# Short exercise A
According to the text on American farming in Mexico, how many workers did the twelve large agribusinesses in the Western Growers survey report having in Mexico?
# Short exercise B
Extend the text on American farming in Mexico, beginning right after its final sentence.

# Text section
--- Start ---
CELAYA, Mexico — Steve Scaroni, a farmer from California, looked across a luxuriant field of lettuce here in central Mexico and liked what he saw: full-strength crews of Mexican farm workers with no immigration problems.

Farming since he was a teenager, Mr. Scaroni, 50, built a $50 million business growing lettuce and broccoli in the fields of California, relying on the hands of immigrant workers, most of them Mexican and many probably in the United States illegally.

But early last year he began shifting part of his operation to rented fields here. Now some 500 Mexicans tend his crops in Mexico, where they run no risk of deportation.

"I'm as American red-blood as it gets," Mr. Scaroni said, "but I'm tired of fighting the fight on the immigration issue."

A sense of crisis prevails among American farmers who rely on immigrant laborers, more so since immigration legislation in the United States Senate failed in June and the authorities announced a crackdown on employers of illegal immigrants. An increasing number of farmers have been testing the alternative of raising crops across the border where there is a stable labor supply, growers and lawmakers in the United States and Mexico said.

Western Growers, an association representing farmers in California and Arizona, conducted an informal telephone survey of its members in the spring. Twelve large agribusinesses that acknowledged having operations in Mexico reported a total of 11,000 workers here.

"It seems there is a bigger rush to Mexico and elsewhere," said Tom Nassif, the Western Growers president, who said Americans were also farming in countries in Central America.

Precise statistics are not readily available on American farming in Mexico, because growers seek to maintain a low profile for their operations abroad. But Senator Dianne Feinstein, Democrat of California, displayed a map on the Senate floor in July locating more than 46,000 acres that American growers were cultivating in just two Mexican states, Guanajuato and Baja California.

"Farmers are renting land in Mexico," Ms. Feinstein said. "They don't want us to know that."
--- End ---
# Record set
--- Start ---
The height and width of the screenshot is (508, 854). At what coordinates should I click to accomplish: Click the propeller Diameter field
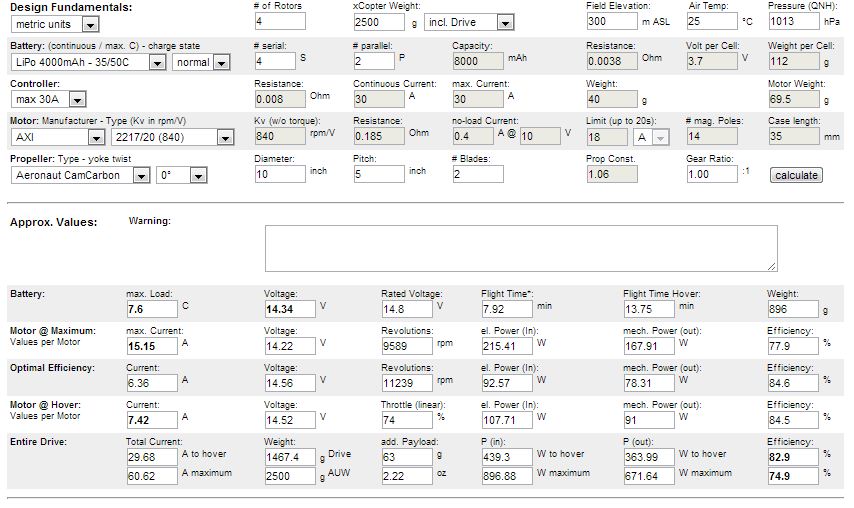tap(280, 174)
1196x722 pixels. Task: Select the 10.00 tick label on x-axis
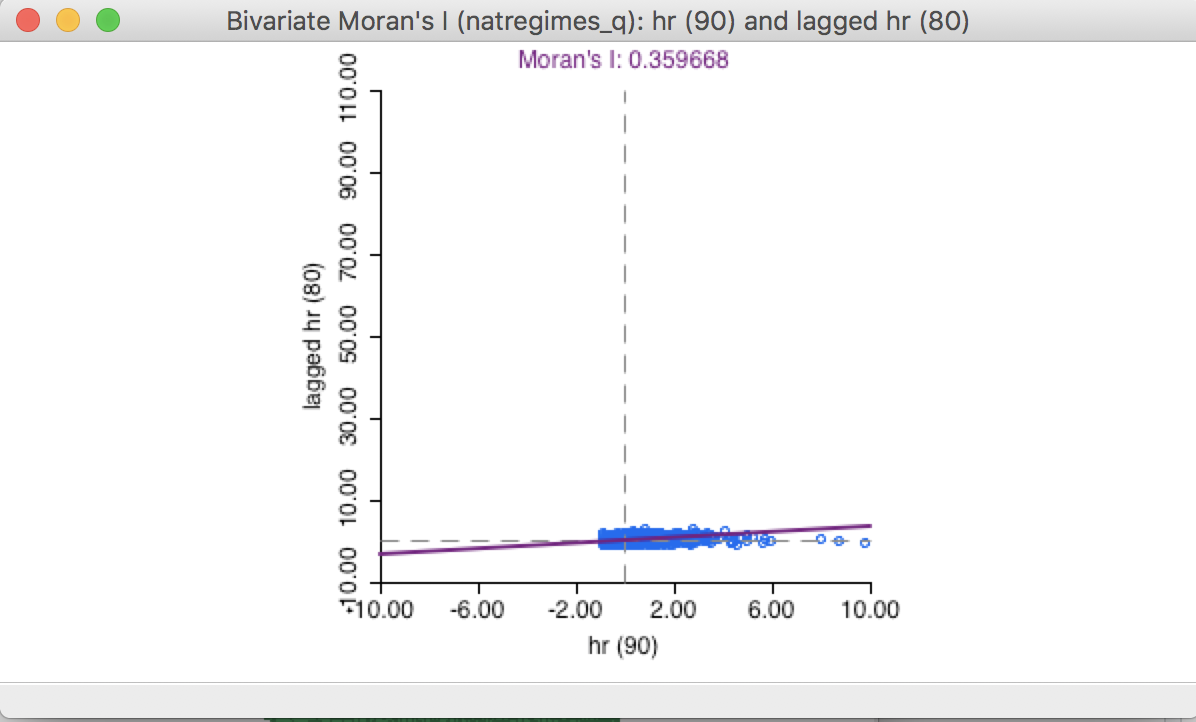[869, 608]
--- End ---
--- Start ---
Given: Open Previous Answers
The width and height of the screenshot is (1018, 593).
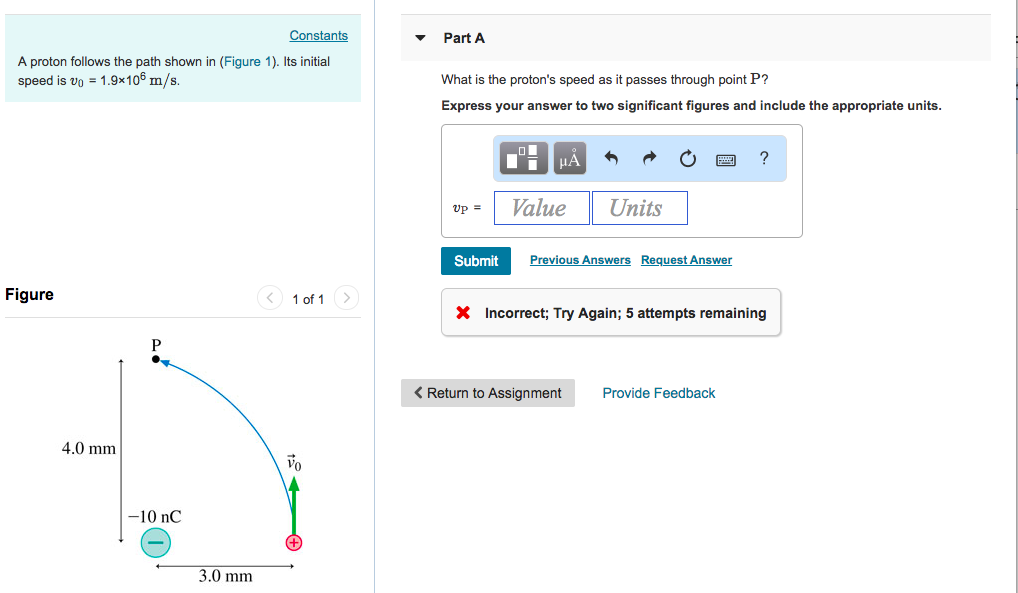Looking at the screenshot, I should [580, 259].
--- End ---
--- Start ---
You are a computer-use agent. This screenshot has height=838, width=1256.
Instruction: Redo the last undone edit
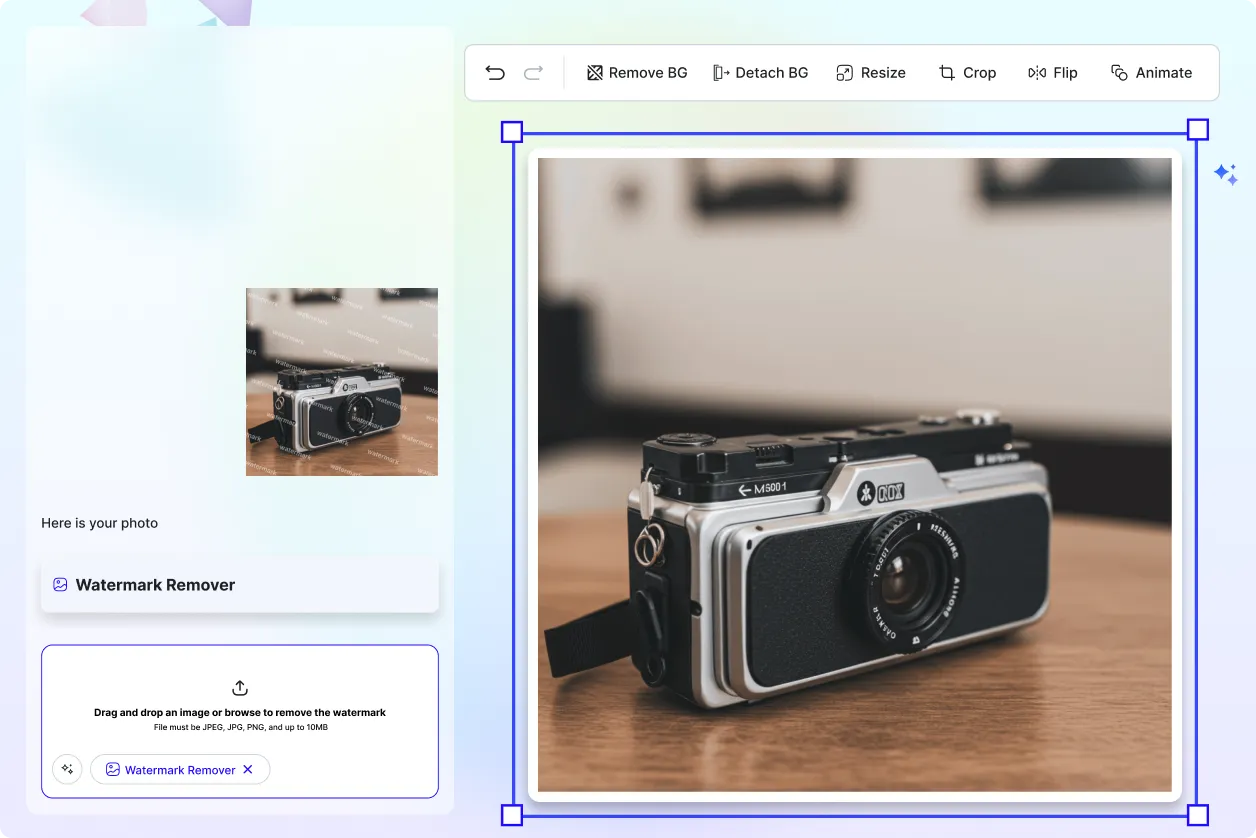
--- End ---
# Exercise result A
A total of 11,000 workers.

# Exercise result B
She predicted that more American farmers would move to Mexico for the ready work force and lower wages. Ms. Feinstein favored a measure in the failed immigration bill that would have created a new guest worker program for agriculture and a special legal status for illegal immigrant farm workers.

In the past, some Americans have planted south of the border to escape spiraling land prices and to ensure year-round deliveries of crops they can produce only seasonally in the United States. But in the last three years, Mr. Nassif and other growers said, labor force uncertainties have become a major reason farmers have shifted to Mexico.

While there are benefits for Mexico, as American farmers bring the latest technology and techniques to its crop-producing regions, American farm state economists say thousands of middle-class jobs supporting agriculture are being lost in the United States. Some lawmakers in the United States also point to security risks when food for Americans is increasingly produced in foreign countries.

Tramping through one of his first lettuce crops near Celaya, an agribusiness hub in Guanajuato, Mr. Scaroni is more candid than many farmers about his move here. He had made six trips to Washington, he said, to plead with Congress to provide more legal immigrants for agriculture.

"I have a customer base that demands we produce and deliver product every day," he said. "They don't want to hear the excuses." He acknowledges that wages are much lower in Mexico; he pays $11 a day here as opposed to about $9 an hour in California. But without legal workers in California, he said, "I have no choice but to offshore my operation."

The Department of Labor has reported that 53 percent of the 2.5 million farm workers in the United States are illegal immigrants; growers and labor unions say as much as 70 percent of younger field hands are illegal.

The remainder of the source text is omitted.